BEGIN Source document

On the Eve of Great Change

In May, presidential elections. In September, a new President. On December 31, in compliance with the Carter-Torrijos Treaty, the Panama Canal in Panama's hands. This is how Panama will cross the threshold into the 21st Century. Will it finally, from that point forward, begin to forge its true independence?

Jorge Turner Morales and Alexis Rodríguez Mójica

On December 31, 1999, the last day of the 20th Century, Panama will run head-on into a situation whose resolution will quite literally determine, both now and in years to come, whether the nation will achieve political independence at long last or, conversely, will shamefully adhere to its present colonized condition. According to the Carter-Torrijos Treaty, Panama is to take full possession and administrative control of the Panama Canal that day. That, together with preparing the population for this new role, will provide Panama the key to gain its own economic advantage from its geographic position. That same day armed Panamanian troops are supposed to assume responsibility for the inter-oceanic passageway, replacing the US armed forces that have essentially been ruling the country since the end of the 19th Century.

There is no valid reason within the framework of international law for not complying with this agreed-upon transfer of control over the Canal, even though Panama's army was dissolved as a consequence of the 1989 US invasion, and an irresponsible constitutional agreement prohibits Panama from having its own military forces. Two of the many questions that complying with the Treaty raises are thus: What kind of national military body will be put in charge of supervising the Canal in the following years and how will the military areas previously occupied by the US Southern Command be used.

"The people's religion"

Panama is one of the seven Latin American countries with the greatest number of US military interventions over its brief history. As "potential thoroughfares" between the Atlantic and Pacific Oceans, Nicaragua and Panama have suffered inordinate degradation at the hands of the great powers.

Omar Torrijos came to power in 1968, following the overthrow of Arnulfo Arias' eleven-day regime. After a violently repressive stage in which the leaderships of organizations sustained for over four decades of political and social struggle were eliminated, Torrijos attempted to stabilize his government by appealing to what he called "the people's religion." He was referring to the fervent desire to revoke the 1903 Treaty granting the United States in perpetuity an extended strip of Panamanian territory for the purpose of building a canal.

Torrijos focused his efforts on negotiating a canal treaty that would respect Panama's territorial integrity, based on his idea of national unity, strongly squelching dissidents of both the left and the right, essentially forcing them out of the arena. The negotiations took a long time, during which he sought a wide range of international support for his project. To gain domestic support, he promoted the idea of multi-class national unity.

END Source document

**Task requirements:**
A – According to the Panama article, in what year did Omar Torrijos come to power?
B – Print the lines of the entries from the line with "coordinates (156, 324)." up to and including the line with "What do you see at coordinates (48, 469)", copying each one without changes.
The Panama article and the entries have nothing to do with each other.

BEGIN Provided records

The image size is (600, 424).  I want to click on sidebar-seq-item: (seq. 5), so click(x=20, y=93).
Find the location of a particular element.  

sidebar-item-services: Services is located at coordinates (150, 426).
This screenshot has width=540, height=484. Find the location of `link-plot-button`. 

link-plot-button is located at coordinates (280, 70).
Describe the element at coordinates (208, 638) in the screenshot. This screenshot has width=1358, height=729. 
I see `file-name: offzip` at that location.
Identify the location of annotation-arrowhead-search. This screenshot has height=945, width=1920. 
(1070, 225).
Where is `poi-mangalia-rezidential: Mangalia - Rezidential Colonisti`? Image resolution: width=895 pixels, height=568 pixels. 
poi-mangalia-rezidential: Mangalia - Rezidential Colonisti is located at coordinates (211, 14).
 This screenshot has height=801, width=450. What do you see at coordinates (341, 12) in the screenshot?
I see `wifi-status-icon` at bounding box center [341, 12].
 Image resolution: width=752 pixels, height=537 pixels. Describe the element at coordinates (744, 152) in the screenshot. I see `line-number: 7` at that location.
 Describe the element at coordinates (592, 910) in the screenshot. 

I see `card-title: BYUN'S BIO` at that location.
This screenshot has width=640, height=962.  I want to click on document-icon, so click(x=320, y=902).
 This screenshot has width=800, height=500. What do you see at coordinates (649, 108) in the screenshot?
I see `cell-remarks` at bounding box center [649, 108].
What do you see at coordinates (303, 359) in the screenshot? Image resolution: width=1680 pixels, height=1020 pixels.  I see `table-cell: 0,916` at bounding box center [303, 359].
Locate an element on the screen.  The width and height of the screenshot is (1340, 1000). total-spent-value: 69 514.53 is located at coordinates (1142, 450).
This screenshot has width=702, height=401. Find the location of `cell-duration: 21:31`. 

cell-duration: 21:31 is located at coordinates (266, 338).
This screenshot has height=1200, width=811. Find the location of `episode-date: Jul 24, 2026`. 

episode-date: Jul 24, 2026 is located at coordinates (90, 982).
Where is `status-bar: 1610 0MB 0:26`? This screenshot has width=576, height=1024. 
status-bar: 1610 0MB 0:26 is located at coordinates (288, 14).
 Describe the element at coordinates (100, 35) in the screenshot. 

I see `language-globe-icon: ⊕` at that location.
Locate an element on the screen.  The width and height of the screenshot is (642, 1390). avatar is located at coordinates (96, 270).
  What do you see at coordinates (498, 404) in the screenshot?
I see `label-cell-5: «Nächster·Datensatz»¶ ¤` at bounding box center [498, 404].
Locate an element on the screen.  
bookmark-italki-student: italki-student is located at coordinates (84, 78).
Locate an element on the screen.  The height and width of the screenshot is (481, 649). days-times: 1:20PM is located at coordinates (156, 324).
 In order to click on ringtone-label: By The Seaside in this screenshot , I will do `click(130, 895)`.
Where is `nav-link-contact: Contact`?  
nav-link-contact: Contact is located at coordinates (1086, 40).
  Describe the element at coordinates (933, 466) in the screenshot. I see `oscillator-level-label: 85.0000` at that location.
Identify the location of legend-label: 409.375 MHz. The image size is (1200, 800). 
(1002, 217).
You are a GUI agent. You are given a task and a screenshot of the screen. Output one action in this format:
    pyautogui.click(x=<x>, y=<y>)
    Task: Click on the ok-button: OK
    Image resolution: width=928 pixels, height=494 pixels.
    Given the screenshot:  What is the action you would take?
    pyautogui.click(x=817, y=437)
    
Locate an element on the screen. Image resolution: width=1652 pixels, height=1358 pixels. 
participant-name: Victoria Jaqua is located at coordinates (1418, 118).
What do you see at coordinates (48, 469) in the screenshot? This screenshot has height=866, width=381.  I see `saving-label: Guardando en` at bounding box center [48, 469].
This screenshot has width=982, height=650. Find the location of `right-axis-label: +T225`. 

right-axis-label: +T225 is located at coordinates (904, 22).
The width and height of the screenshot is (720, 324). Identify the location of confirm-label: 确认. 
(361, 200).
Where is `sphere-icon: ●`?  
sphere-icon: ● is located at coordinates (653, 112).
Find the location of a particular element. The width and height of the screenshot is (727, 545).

END Provided records

**Exercise results:**
A – 1968

B –
Locate an element on the screen.  The height and width of the screenshot is (481, 649). days-times: 1:20PM is located at coordinates (156, 324).
 In order to click on ringtone-label: By The Seaside in this screenshot , I will do `click(130, 895)`.
Where is `nav-link-contact: Contact`?  
nav-link-contact: Contact is located at coordinates (1086, 40).
  Describe the element at coordinates (933, 466) in the screenshot. I see `oscillator-level-label: 85.0000` at that location.
Identify the location of legend-label: 409.375 MHz. The image size is (1200, 800). 
(1002, 217).
You are a GUI agent. You are given a task and a screenshot of the screen. Output one action in this format:
    pyautogui.click(x=<x>, y=<y>)
    Task: Click on the ok-button: OK
    Image resolution: width=928 pixels, height=494 pixels.
    Given the screenshot:  What is the action you would take?
    pyautogui.click(x=817, y=437)
    
Locate an element on the screen. Image resolution: width=1652 pixels, height=1358 pixels. 
participant-name: Victoria Jaqua is located at coordinates (1418, 118).
What do you see at coordinates (48, 469) in the screenshot? This screenshot has height=866, width=381.  I see `saving-label: Guardando en` at bounding box center [48, 469].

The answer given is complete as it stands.